U.S. stocks rallied for another week on positive comments from the Federal Reserve and the Treasury Department on interest rates and the economy on the eve of the Santa Claus rally.
The gains were led by small caps, big technology and interest rate-sensitive stocks.
The S&P 500 closed at 4,719.19, up 2% for the week; the Dow Jones at 37,305.16, up 2.17%; the tech-heavy Nasdaq at 14,813.92, up 2.5% and the small-cap Russell 2000 at 1985.11, up 0.5.4%.
These gains came on top of the gains of the previous six weeks, with Nasdaq up 41.54% YTD, Russel 2000 up 10% and S&P 500 up 22.91% to another 20-month high.
The rally in equities was aided by higher bond prices, which drove yields lower for another week. The benchmark 10-year U.S. Treasury bond ended the week with a yield of 3.93%, down from 4.24% in the previous week and 4.93% a couple of months ago.
One of the drivers for last week's gains was comments from Federal Reserve Chairman Jerome Powell signaling the end of the current monetary cycle tightening and the preparation for pivot — interest rate cuts.
"The question of when will it become appropriate to begin dialing back the amount of policy restraint in place that begins to come into view, and is clearly a discussion topic of discussion out in the world and also of discussion for us at our meeting reading today," the central bank chief said.
"As widely expected, the Federal Reserve left interest rates unchanged at its December meeting," Dan North, senior economist with Allianz Trade Americas, told International Business Times. "However, the Fed's estimate of where the Fed Funds rate will be at the end of 2024 was marked down substantially from 5.1% at the September meeting to 4.6% now. That would imply three 25 bps cuts next year as opposed to the previous projection of just one cut."
"The Fed went against their own September projection of at least one more rate hike year, but the biggest thing is they acknowledged inflation is easing," added Sonu Varghese, global macro strategist at Carson Group. "FOMC members now project a core PCE of 3.2%, a big downward shift from the September estimate of 3.7%"
Jon Maier, chief investment officer at Global X, agrees. "The Federal Open Market Committee (FOMC) surprised by signaling a potential for three rate cuts in 2024 and even more in 2025 and beyond," he said. "The market is celebrating that the Fed dots moved closer to the markets.
Maier believes FOMC's policy change is a commendation for an economy that appears to be aligning with the Fed's long-term objectives.
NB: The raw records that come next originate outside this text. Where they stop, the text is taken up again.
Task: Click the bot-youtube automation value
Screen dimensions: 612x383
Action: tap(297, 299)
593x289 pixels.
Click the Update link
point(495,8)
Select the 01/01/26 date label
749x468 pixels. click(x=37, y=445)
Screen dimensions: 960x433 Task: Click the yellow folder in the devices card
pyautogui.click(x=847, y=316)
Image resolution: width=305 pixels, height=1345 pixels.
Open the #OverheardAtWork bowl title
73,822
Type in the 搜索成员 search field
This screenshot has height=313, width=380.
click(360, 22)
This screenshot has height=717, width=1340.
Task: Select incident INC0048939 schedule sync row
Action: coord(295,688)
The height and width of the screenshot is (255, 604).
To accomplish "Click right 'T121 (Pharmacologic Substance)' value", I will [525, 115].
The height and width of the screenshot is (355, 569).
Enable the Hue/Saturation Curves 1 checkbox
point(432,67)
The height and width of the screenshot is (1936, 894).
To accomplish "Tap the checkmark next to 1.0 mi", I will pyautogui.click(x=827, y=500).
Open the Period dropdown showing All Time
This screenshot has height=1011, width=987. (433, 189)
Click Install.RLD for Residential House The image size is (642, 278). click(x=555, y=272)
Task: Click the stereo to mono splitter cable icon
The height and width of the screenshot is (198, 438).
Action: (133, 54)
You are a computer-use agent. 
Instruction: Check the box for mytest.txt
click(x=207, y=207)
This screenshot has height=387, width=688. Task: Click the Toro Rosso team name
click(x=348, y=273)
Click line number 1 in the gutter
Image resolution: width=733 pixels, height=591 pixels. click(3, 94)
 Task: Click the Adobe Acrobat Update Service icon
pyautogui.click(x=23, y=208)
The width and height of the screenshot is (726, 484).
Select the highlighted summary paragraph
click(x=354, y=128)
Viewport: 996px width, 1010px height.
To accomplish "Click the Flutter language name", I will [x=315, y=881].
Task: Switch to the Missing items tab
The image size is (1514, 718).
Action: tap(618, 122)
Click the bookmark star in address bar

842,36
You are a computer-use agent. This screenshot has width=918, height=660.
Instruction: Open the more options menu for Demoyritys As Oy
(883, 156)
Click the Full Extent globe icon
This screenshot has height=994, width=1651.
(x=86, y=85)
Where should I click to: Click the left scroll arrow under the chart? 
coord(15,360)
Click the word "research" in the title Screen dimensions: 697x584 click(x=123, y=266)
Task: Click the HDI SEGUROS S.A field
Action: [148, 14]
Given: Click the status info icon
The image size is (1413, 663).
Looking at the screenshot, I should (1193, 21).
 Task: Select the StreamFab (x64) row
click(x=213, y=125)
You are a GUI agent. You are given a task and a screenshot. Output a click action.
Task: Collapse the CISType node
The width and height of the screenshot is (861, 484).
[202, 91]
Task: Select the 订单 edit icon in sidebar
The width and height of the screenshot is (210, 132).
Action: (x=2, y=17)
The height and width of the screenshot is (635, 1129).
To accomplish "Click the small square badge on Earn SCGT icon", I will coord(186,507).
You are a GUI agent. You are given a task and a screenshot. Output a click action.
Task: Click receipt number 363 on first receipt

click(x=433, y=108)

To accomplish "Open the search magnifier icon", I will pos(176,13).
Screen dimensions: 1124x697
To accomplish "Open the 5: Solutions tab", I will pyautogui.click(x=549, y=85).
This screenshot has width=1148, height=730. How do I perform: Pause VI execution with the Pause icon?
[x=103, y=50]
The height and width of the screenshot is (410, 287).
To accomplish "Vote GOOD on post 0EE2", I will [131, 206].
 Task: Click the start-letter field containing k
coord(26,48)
Another positive for Wall Street was comments from U.S. Treasury Janet Yellen on Thursday that the U.S. economy is on a soft landing path. It's a situation of moderate economic growth and low inflation, which is favorable for both bonds and equities.
The dovish comments from the Fed chair and the reassuring words of a soft landing were music to the ears of traders and investors on Wall Street. They validated what they have been hoping for for both throughout the year.
And they came at a good time, on the eve of the Santa Claus rally, meaning that further gains may be ahead for equities in the next couple of weeks.
That's a term Wall Street uses to describe the strong performance in equities during the last week of December and the first week of the new year, driven by end-of-the-year bonuses followed by the beginning-of-the-year new money flows and a relaxed holiday atmosphere. They create a positive sentiment among retail traders and investors who tend to be more emotional than institutional investors chasing smaller speculative stocks.
And that could explain the lead of small-cap heavy Russell 2000 last week on Wall Street.